Recently, we celebrated Palm Sunday, in which Jesus entered Jerusalem riding a donkey. His entrance was heralded with crowds of cheering spectators, palm branches and cloaks thrown down to cover the road on which the donkey walked and lots of excitement.
I often marvel at the great response to this man riding into the city on a borrowed donkey. Who made up the crowd that lined the streets? Who welcomed Jesus like a conquering hero or some royalty? Why did this assembly of pilgrims, inhabitants of Jerusalem, followers of Jesus, curiosity seekers, and those needing healing raise such a fuss?

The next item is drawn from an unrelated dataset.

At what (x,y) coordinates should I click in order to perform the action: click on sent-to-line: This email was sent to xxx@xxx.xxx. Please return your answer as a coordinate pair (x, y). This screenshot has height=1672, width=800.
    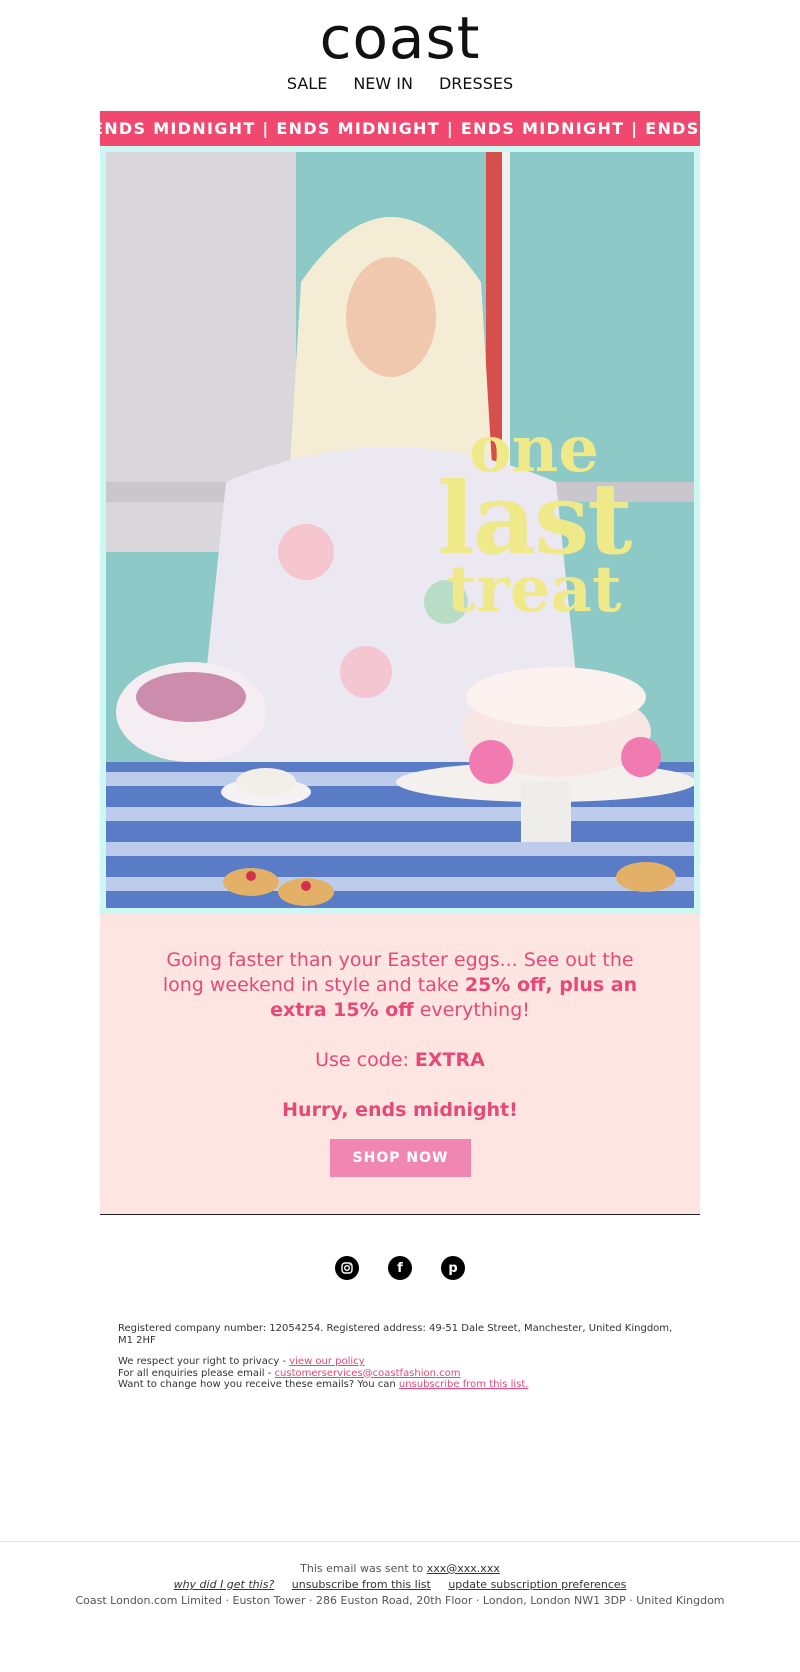
    Looking at the image, I should click on (400, 1569).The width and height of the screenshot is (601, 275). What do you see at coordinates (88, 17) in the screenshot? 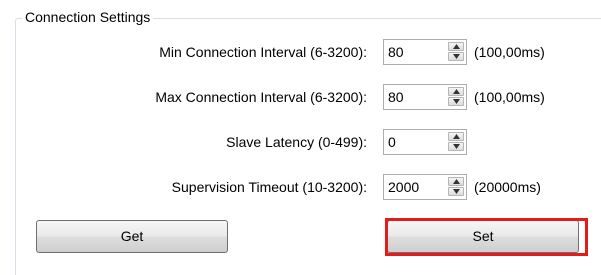
I see `group-title: Connection Settings` at bounding box center [88, 17].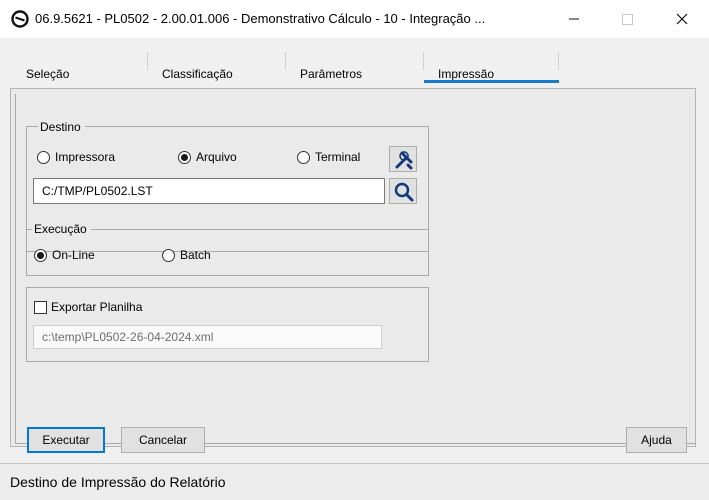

Were they his familiar followers, or prospective followers, or just groupies? Groupies are those who tag along behind celebrities, rock bands or infamous people hoping to be part of the inner circle.
It was most likely a mixture of all of the above as well as religious leaders who distrusted Jesus and wanted him dead.
On Sunday, the crowds could not get enough of this man, but by Friday, many needed something more exciting to hold their attention. It was no longer enough to just chant his name and shout praises. Jesus had not lived up to their expectations, and the people had grown bored and wanted something more. When Jesus was arrested, the only thing left to entertain the crowd was to witness a public execution. When Pontius Pilate gave the mob a choice of setting Jesus free or executing him, no one shouted praises or called him a king. Instead the air was filled with shouts of “crucify him”.
The question tugging at me is where I would have been in the crowd. Would I have been pushing through the people to the front shouting for Jesus’ release; would I have been curious as to whom he really was; would I have been disillusioned as to whom this man was supposed to be; would I have been a groupie, or worse yet, would I have been just a face in the crowd?